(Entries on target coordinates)

########################################

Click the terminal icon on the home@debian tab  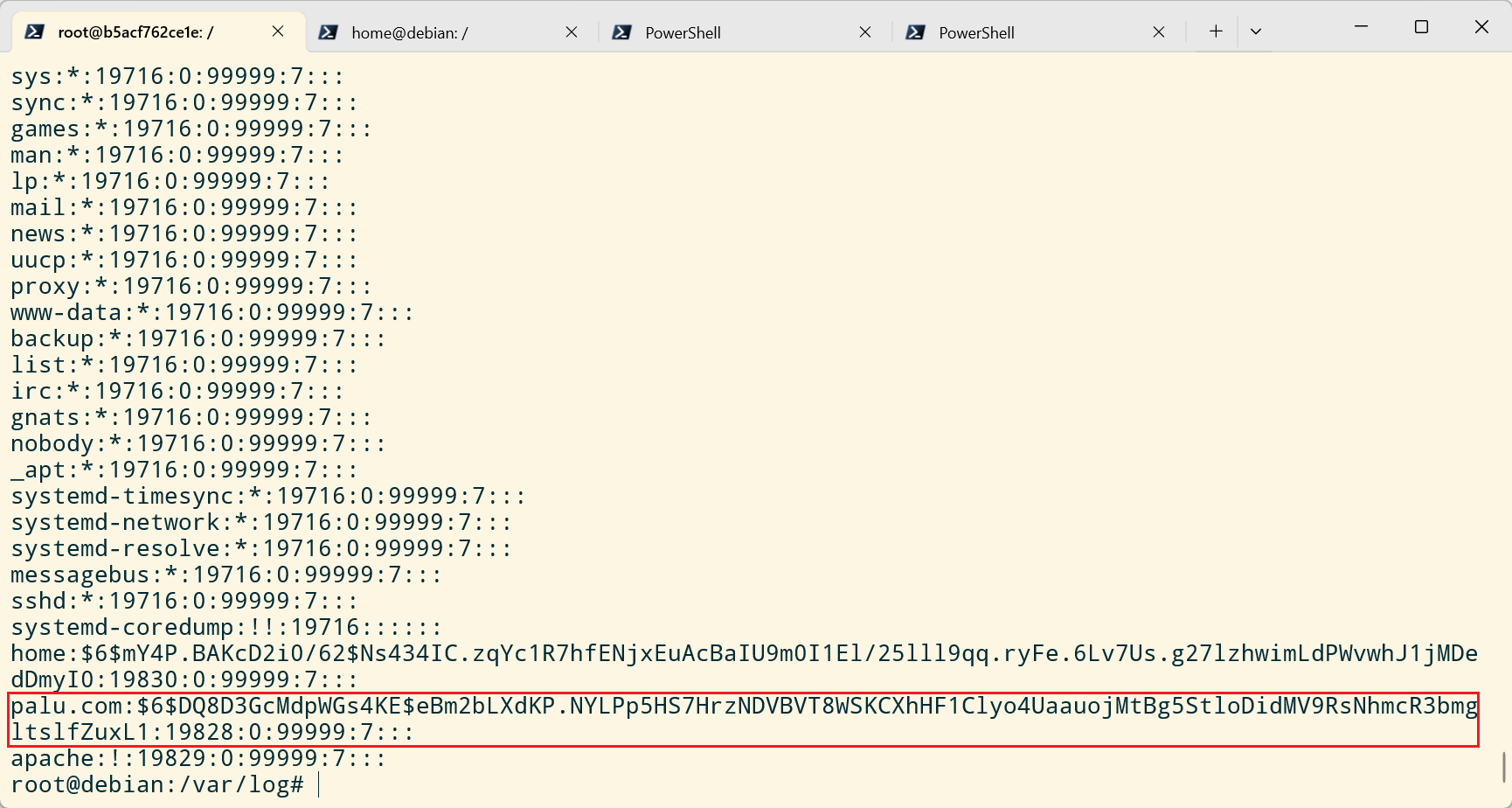point(328,32)
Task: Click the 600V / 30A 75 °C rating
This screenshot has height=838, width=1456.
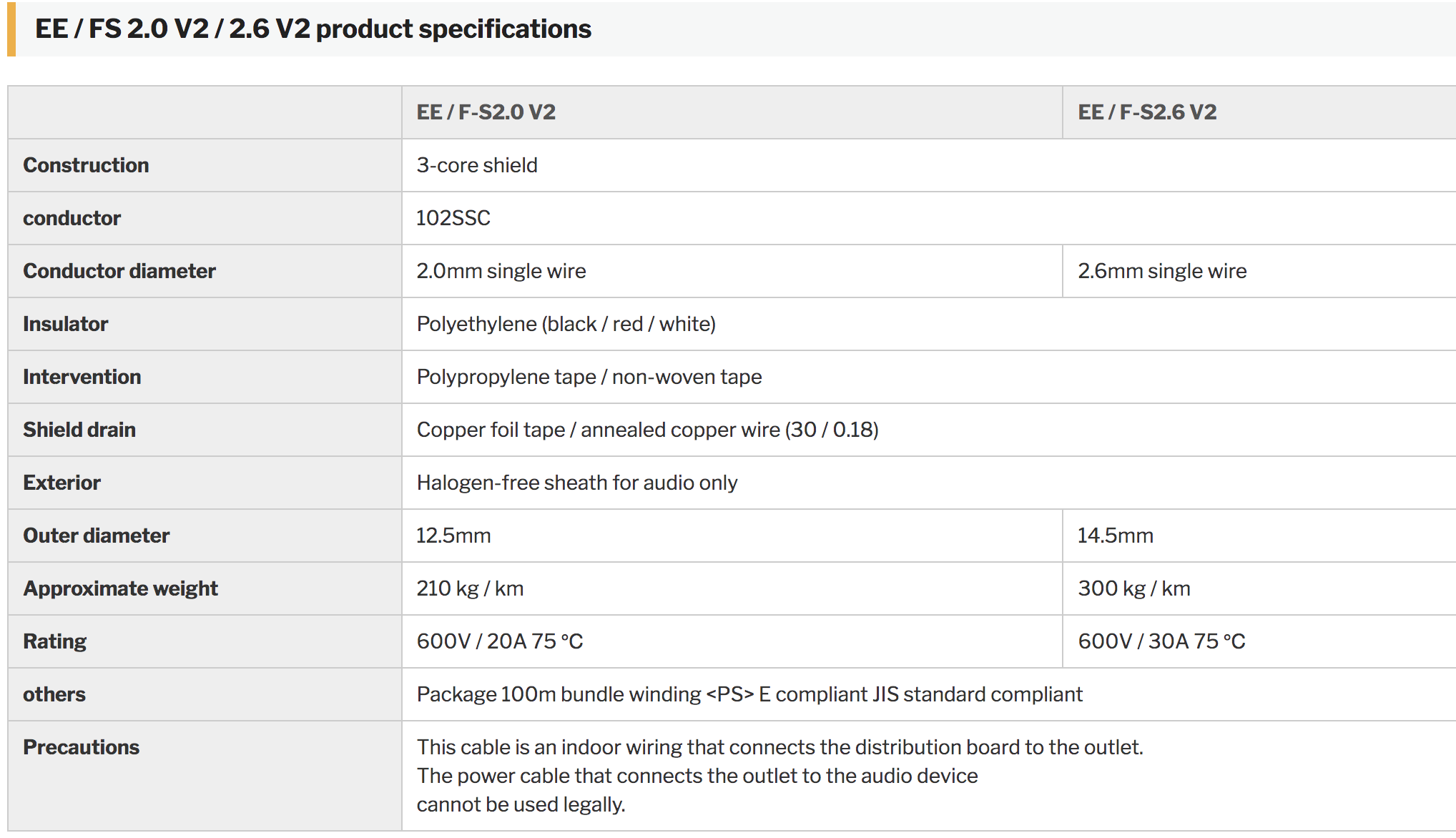Action: (x=1161, y=641)
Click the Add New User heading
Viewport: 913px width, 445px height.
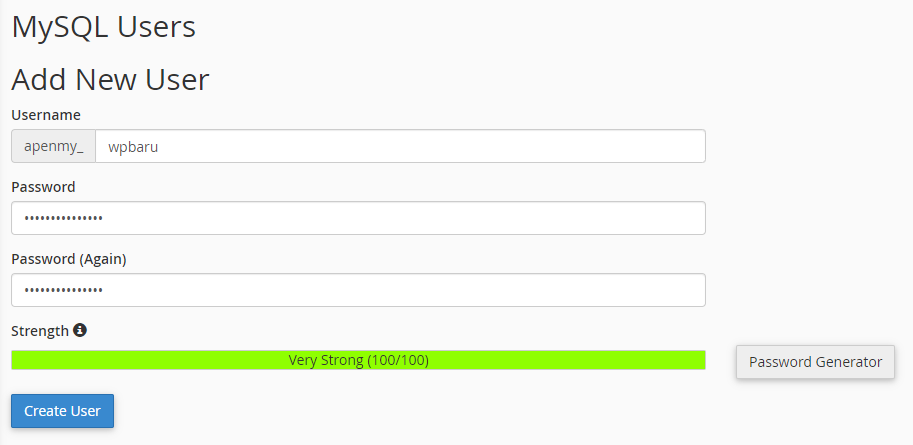coord(110,79)
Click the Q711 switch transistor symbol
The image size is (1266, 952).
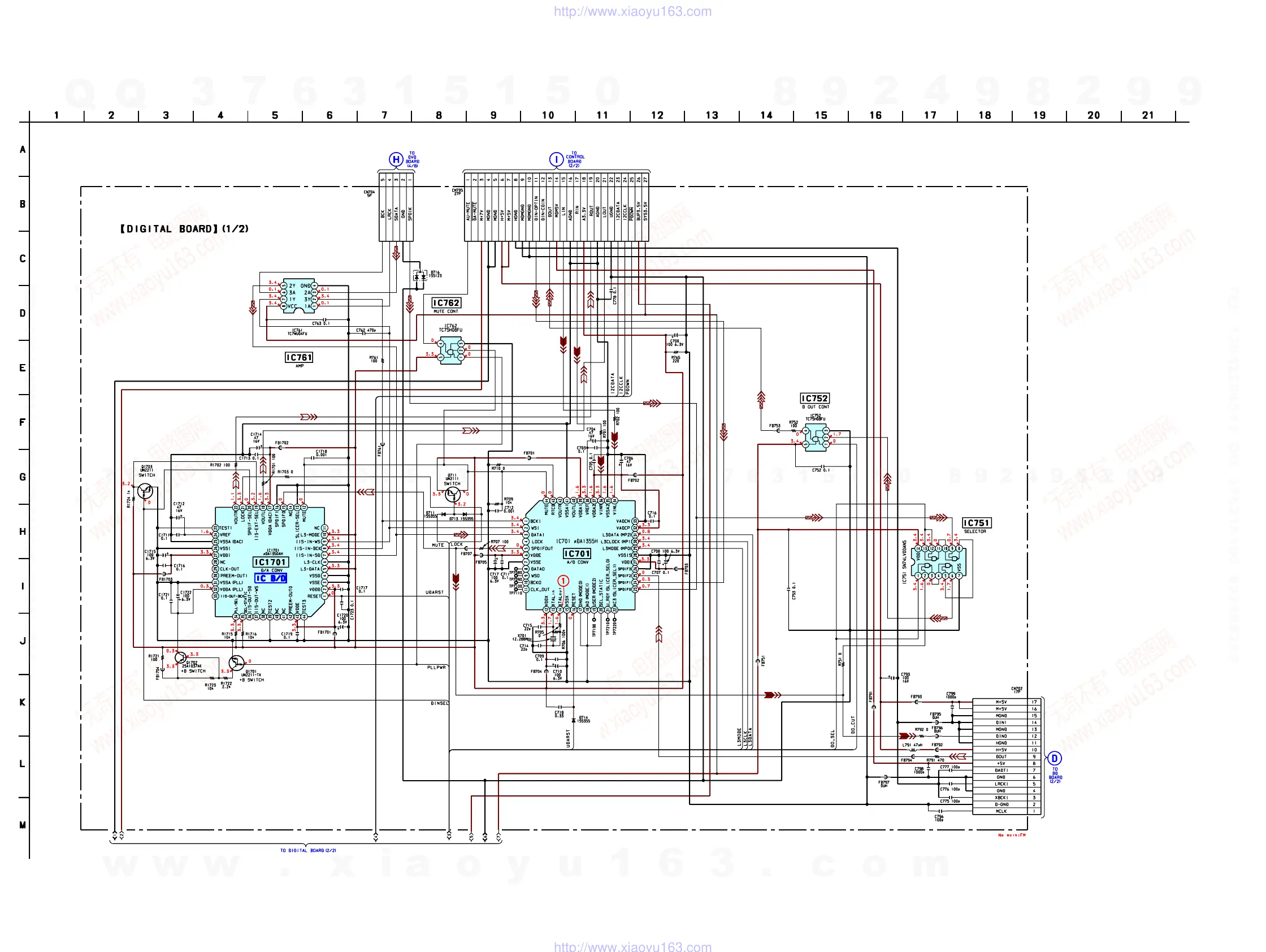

########################################

| The problem |
How many lines in the entries contain the string "height"? Reply with the number alone.

| Problem solution |
2